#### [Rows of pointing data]
--*--
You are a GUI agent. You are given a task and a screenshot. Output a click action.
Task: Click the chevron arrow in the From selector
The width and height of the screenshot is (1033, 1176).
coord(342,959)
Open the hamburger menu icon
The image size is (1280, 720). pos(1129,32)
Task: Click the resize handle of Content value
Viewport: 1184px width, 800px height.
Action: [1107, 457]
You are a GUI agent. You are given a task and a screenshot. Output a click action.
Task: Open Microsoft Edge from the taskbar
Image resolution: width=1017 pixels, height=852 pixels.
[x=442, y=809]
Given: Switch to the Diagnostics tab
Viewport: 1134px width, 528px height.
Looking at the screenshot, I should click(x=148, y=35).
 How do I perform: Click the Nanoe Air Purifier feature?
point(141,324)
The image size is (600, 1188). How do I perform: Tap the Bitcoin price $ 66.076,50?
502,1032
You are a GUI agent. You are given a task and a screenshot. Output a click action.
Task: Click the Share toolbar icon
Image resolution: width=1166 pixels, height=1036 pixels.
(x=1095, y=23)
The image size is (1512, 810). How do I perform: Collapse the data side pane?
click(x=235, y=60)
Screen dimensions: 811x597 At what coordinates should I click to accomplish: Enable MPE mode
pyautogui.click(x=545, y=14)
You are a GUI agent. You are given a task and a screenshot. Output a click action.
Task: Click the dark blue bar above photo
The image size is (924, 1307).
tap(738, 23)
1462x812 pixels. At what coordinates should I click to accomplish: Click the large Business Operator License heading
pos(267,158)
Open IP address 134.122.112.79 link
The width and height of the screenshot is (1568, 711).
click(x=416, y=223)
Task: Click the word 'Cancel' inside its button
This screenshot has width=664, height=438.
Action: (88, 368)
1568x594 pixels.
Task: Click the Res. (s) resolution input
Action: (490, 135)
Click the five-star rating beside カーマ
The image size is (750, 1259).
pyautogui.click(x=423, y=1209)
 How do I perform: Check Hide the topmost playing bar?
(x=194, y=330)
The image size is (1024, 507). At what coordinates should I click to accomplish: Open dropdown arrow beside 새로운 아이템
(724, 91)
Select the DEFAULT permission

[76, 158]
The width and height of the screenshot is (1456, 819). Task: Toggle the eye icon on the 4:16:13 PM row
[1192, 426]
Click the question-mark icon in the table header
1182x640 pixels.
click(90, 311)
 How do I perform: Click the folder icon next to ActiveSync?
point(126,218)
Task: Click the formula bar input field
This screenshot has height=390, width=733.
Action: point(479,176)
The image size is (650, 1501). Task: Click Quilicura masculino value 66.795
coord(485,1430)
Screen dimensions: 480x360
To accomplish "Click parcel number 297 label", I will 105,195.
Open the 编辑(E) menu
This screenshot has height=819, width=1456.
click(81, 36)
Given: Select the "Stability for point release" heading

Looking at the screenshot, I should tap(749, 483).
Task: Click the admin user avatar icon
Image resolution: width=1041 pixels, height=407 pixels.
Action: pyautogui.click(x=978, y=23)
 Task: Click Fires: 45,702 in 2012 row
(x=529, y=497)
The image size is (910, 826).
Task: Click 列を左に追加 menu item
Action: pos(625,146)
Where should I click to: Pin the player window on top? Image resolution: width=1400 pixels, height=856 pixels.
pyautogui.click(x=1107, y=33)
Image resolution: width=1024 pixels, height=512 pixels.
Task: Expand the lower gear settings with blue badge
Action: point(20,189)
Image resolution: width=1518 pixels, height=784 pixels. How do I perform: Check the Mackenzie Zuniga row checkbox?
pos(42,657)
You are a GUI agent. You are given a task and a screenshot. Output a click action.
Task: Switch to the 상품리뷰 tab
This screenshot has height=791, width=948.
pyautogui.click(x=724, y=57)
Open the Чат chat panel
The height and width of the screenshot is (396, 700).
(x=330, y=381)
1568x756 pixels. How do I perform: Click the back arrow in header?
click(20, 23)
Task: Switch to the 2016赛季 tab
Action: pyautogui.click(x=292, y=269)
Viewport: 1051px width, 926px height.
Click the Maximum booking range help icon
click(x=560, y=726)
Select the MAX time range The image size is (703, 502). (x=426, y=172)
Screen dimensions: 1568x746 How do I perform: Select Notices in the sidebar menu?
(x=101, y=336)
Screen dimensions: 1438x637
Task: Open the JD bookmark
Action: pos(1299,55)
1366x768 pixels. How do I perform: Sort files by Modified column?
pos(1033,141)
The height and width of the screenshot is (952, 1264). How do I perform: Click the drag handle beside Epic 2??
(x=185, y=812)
--*--
#### [Aim of the task]
Render the part of the records that opens with the line containing "The image size is (650, 1501)." and closes with the line containing "Action: point(20,189)" as a numbered list, leaving out blank lines.

#### [Finished answer]
1. The image size is (650, 1501). Task: Click Quilicura masculino value 66.795
2. coord(485,1430)
3. Screen dimensions: 480x360
4. To accomplish "Click parcel number 297 label", I will 105,195.
5. Open the 编辑(E) menu
6. This screenshot has height=819, width=1456.
7. click(81, 36)
8. Given: Select the "Stability for point release" heading
9. Looking at the screenshot, I should tap(749, 483).
10. Task: Click the admin user avatar icon
11. Image resolution: width=1041 pixels, height=407 pixels.
12. Action: pyautogui.click(x=978, y=23)
13.  Task: Click Fires: 45,702 in 2012 row
14. (x=529, y=497)
15. The image size is (910, 826).
16. Task: Click 列を左に追加 menu item
17. Action: pos(625,146)
18. Where should I click to: Pin the player window on top? Image resolution: width=1400 pixels, height=856 pixels.
19. pyautogui.click(x=1107, y=33)
20. Image resolution: width=1024 pixels, height=512 pixels.
21. Task: Expand the lower gear settings with blue badge
22. Action: point(20,189)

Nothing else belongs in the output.